Model-based reinforcement learning (RL) is a powerful approach that involves learning a model of the environment's dynamics and using this model to make decisions. This contrasts with model-free RL, where the agent learns to make decisions directly from interactions with the environment without an explicit model. Here, we will explore why learning a model can be advantageous and discuss a basic approach to implementing model-based RL.

**But what is a model?** A model (sometimes called a world model or internal model) is a representation of how the world will respond to the agent's actions. You can think of it as a representation of how the world works. With such a representation, the agent can simulate new experiences and learn from these simulations. This is advantageous for two reasons. First, acting in the real world can be costly and sometimes even dangerous. Learning from simulated experience can avoid some of these costs or risks. Second, simulations make fuller use of one's limited experience. To see why, imagine an agent interacting with the real world. The information acquired with each individual action can only be assimilated at the moment of the interaction. In contrast, the experiences simulated from a model can be simulated multiple times -- and whenever desired -- allowing for the information to be more fully assimilated.

### Advantages of Learning a Model

1. **Efficiency**: Model-based RL can be more sample-efficient than model-free RL. By learning a model of the environment, the agent can simulate interactions internally, reducing the need for extensive real-world interaction, which is often costly or time-consuming.

2. **Control and Planning**: With a model, the agent can plan its actions by predicting future states and rewards.

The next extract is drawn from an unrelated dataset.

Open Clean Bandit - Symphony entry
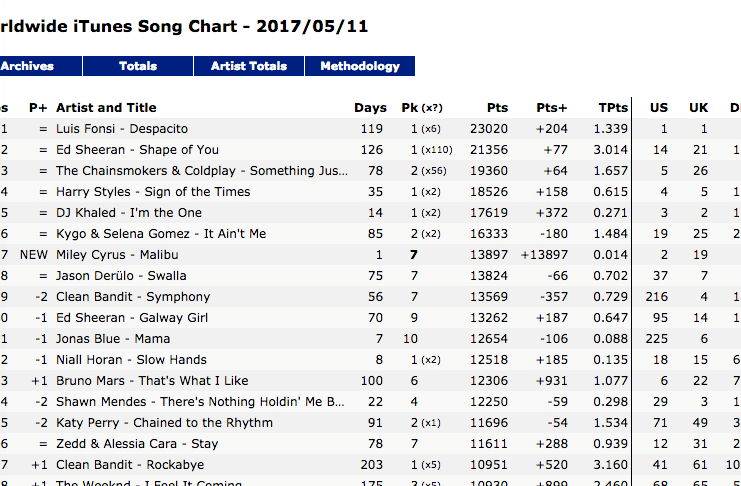133,297
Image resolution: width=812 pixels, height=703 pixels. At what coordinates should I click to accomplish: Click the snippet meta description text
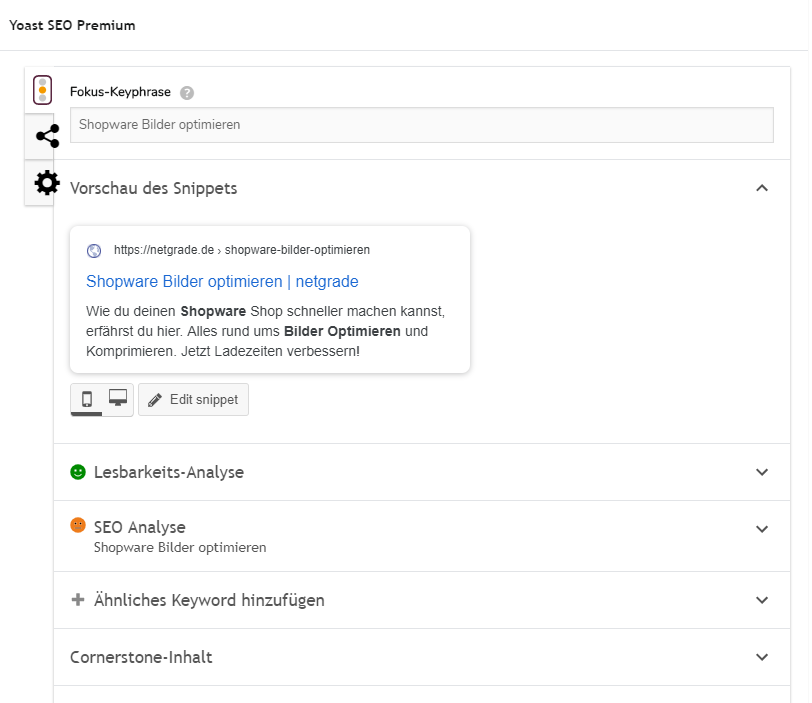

This capability allows for more informed decision-making and the ability to foresee and avoid potential pitfalls.

3. **Flexibility**: Models enable the agent to adapt to changes in the environment by reusing the learned model for different tasks or objectives. This flexibility is particularly useful in dynamic or evolving environments.

### Basic Approach to Model-Based RL

The process of model-based RL involves two main steps: learning the model and using the model for control.



#### Learning the Model

- The model represents the dynamics of the environment. In the deterministic case, it can be expressed as a function $ f(s_t, a_t) = s_{t+1} $, where $ s_t $ and $ s_{t+1} $ are the states at time $ t $ and $ t+1 $, respectively, and $ a_t $ is the action taken at time $ t $.
- In a stochastic environment, the model might represent a probability distribution over the next state, $ P(s_{t+1} \mid s_t, a_t) $.
- The model is typically learned using supervised learning techniques from a dataset of transitions collected by the agent.




#### Using the Model for Control

- Once the model is learned, it can be used to plan actions. The agent uses the model to simulate future states and evaluate the potential outcomes of different actions, allowing it to select the optimal action.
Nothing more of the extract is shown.